One of my favorite TV series finales ever was that of Six Feet Under. Through a beautifully done flash-forward in the closing moments of the series, they showed us some key events and final moments in the future of each main character. There were some bitter (Keith being gunned down in a robbery) and some sweet (Claire glancing up across the cemetery during her mother's funeral and seeing her old boyfriend and future husband Ted had come) but when it was over, I knew all I needed to know about what happened next and I was satisfied that in some way they each had found a happy ending.


And for a few moments this past week, I got to flash-forward on two tall, skinny boys from the 1980s and see that each of them found a love and a life that made them happy and fulfilled. And it was a completely satisfying ending.

4 comments:

Dogeared said...

Aww! How odd you run into them both in the same week! It's lovely that the Bart/Stephanie story worked out so well - and hey, you can claim a little credit for it, as you helped keep Bart free for her ;-)

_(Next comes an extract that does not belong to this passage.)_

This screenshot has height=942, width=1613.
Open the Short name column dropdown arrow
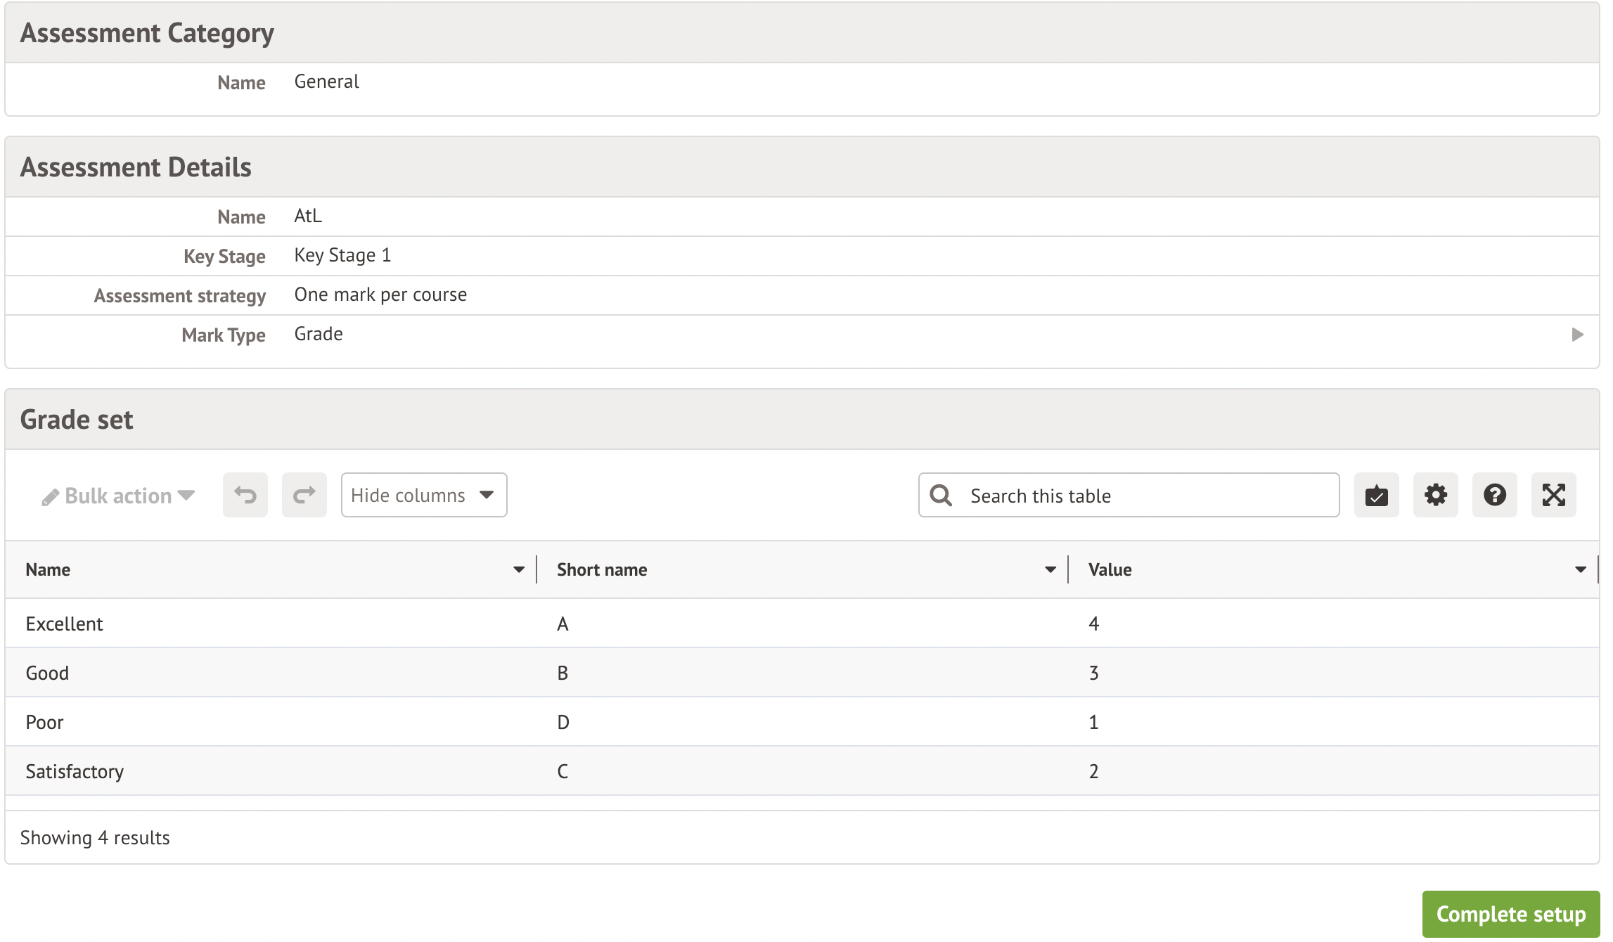(1050, 569)
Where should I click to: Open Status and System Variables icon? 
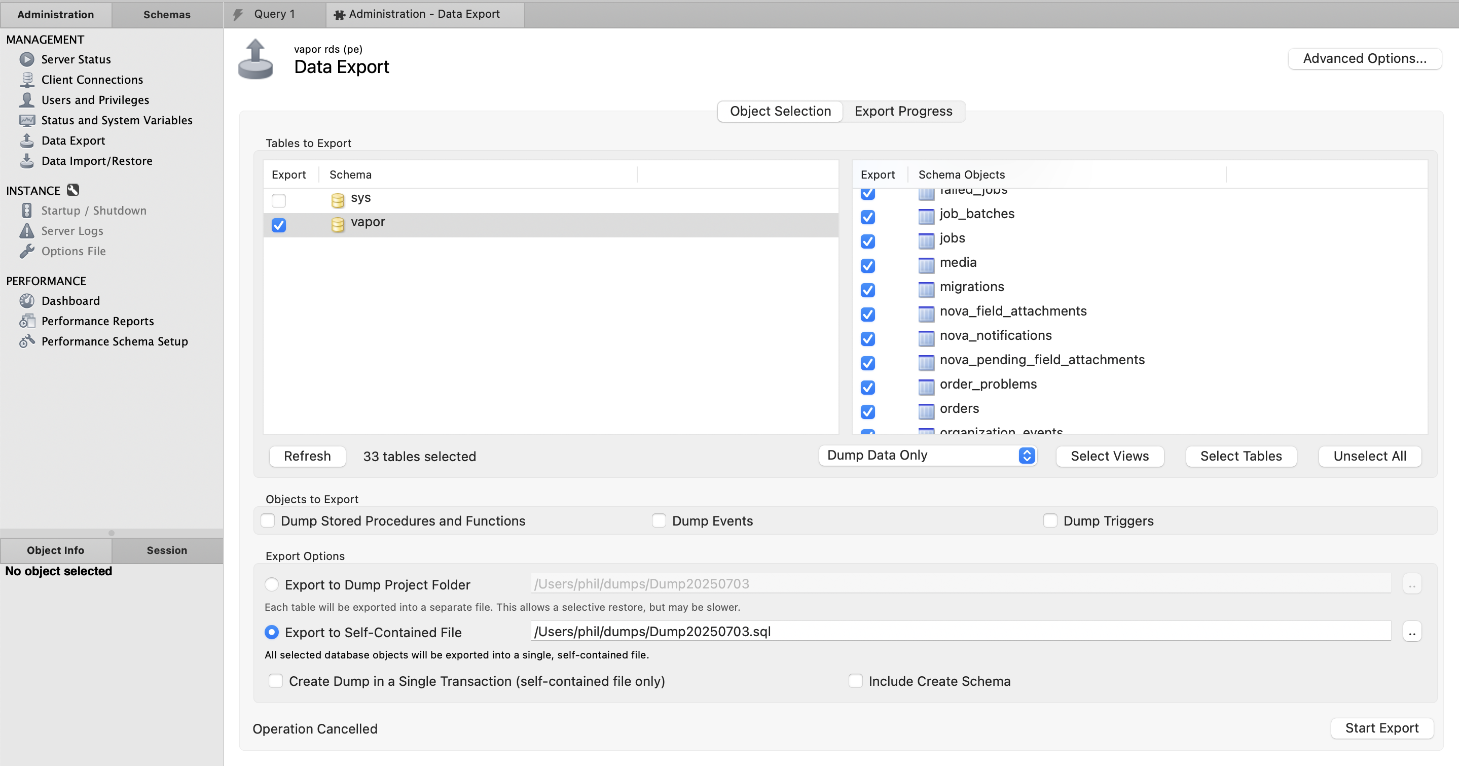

I'm sorry there was the bump with Biff - I had a fall out with a guy that lasted quite a while, and having been in his shoes with someone else, I can now see how he might have felt (a story for another day). But I'm glad he ended up happy with a family, and that you're happy to have seen both of them.

Because you make me smile and laugh with your funny comments and FB updates, so I'm sure they were happy to see you too. *I* need to see you if I make it over to Atlanta again! (or you to England, you're the one with the airline link!) ;-)

Ali said...

awwwwwww!!!! Such a sweet story!

I myself try to do the same thing, realize people are in our lives for a reason, whether it's for a month or year or lifetime. I'm going through the probable loss of two people that were close to us, that I had assumed would be lifelong friends, and it's so very painful....

How on earth could I have forgotten that you still blog? I'm so happy I remembered to stumble on it again. I feel shame...

Bonnie said...

You are a phenomenal writer, MCJ. {{hugs}}

Cindy P said...

I loved the Nick and Nora reference. You are a hoot!